(Data entries)
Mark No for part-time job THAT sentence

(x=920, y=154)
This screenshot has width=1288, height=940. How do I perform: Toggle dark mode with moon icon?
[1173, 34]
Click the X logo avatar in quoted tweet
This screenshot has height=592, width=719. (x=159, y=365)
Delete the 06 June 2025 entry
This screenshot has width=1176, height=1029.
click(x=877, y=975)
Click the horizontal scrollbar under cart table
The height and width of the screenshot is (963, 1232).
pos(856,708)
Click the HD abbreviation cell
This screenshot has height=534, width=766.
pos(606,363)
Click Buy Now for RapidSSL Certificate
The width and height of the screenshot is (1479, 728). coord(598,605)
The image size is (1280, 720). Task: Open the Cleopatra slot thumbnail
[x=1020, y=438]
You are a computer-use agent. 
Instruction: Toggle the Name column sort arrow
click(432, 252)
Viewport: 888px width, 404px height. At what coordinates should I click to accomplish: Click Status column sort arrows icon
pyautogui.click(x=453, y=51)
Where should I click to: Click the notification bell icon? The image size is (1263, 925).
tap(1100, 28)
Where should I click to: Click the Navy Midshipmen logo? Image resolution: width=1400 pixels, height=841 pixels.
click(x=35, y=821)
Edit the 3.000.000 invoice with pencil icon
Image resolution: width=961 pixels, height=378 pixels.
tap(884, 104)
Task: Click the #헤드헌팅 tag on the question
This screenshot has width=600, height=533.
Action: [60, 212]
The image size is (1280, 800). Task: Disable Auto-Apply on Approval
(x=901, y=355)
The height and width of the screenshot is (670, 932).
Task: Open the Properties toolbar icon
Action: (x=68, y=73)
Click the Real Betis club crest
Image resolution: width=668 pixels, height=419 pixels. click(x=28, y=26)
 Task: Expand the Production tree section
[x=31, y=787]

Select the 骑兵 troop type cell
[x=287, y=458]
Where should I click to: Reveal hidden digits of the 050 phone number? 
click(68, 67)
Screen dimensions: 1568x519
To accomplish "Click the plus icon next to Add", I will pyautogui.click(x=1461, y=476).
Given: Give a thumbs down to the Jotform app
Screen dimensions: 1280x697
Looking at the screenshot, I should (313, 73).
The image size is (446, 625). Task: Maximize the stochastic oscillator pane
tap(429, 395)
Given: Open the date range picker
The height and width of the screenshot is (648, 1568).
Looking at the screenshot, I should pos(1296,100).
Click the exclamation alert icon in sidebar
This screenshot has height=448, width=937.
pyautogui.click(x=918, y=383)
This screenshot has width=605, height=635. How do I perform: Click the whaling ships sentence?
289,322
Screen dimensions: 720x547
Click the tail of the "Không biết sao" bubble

### What is being asked:
Please return every entry exactly as it appears.

### Your solution:
Mark No for part-time job THAT sentence

(x=920, y=154)
This screenshot has width=1288, height=940. How do I perform: Toggle dark mode with moon icon?
[1173, 34]
Click the X logo avatar in quoted tweet
This screenshot has height=592, width=719. (x=159, y=365)
Delete the 06 June 2025 entry
This screenshot has width=1176, height=1029.
click(x=877, y=975)
Click the horizontal scrollbar under cart table
The height and width of the screenshot is (963, 1232).
pos(856,708)
Click the HD abbreviation cell
This screenshot has height=534, width=766.
pos(606,363)
Click Buy Now for RapidSSL Certificate
The width and height of the screenshot is (1479, 728). coord(598,605)
The image size is (1280, 720). Task: Open the Cleopatra slot thumbnail
[x=1020, y=438]
You are a computer-use agent. 
Instruction: Toggle the Name column sort arrow
click(432, 252)
Viewport: 888px width, 404px height. At what coordinates should I click to accomplish: Click Status column sort arrows icon
pyautogui.click(x=453, y=51)
Where should I click to: Click the notification bell icon? The image size is (1263, 925).
tap(1100, 28)
Where should I click to: Click the Navy Midshipmen logo? Image resolution: width=1400 pixels, height=841 pixels.
click(x=35, y=821)
Edit the 3.000.000 invoice with pencil icon
Image resolution: width=961 pixels, height=378 pixels.
tap(884, 104)
Task: Click the #헤드헌팅 tag on the question
This screenshot has width=600, height=533.
Action: [60, 212]
The image size is (1280, 800). Task: Disable Auto-Apply on Approval
(x=901, y=355)
The height and width of the screenshot is (670, 932).
Task: Open the Properties toolbar icon
Action: (x=68, y=73)
Click the Real Betis club crest
Image resolution: width=668 pixels, height=419 pixels. click(x=28, y=26)
 Task: Expand the Production tree section
[x=31, y=787]

Select the 骑兵 troop type cell
[x=287, y=458]
Where should I click to: Reveal hidden digits of the 050 phone number? 
click(68, 67)
Screen dimensions: 1568x519
To accomplish "Click the plus icon next to Add", I will pyautogui.click(x=1461, y=476).
Given: Give a thumbs down to the Jotform app
Screen dimensions: 1280x697
Looking at the screenshot, I should (313, 73).
The image size is (446, 625). Task: Maximize the stochastic oscillator pane
tap(429, 395)
Given: Open the date range picker
The height and width of the screenshot is (648, 1568).
Looking at the screenshot, I should pos(1296,100).
Click the exclamation alert icon in sidebar
This screenshot has height=448, width=937.
pyautogui.click(x=918, y=383)
This screenshot has width=605, height=635. How do I perform: Click the whaling ships sentence?
289,322
Screen dimensions: 720x547
Click the tail of the "Không biết sao" bubble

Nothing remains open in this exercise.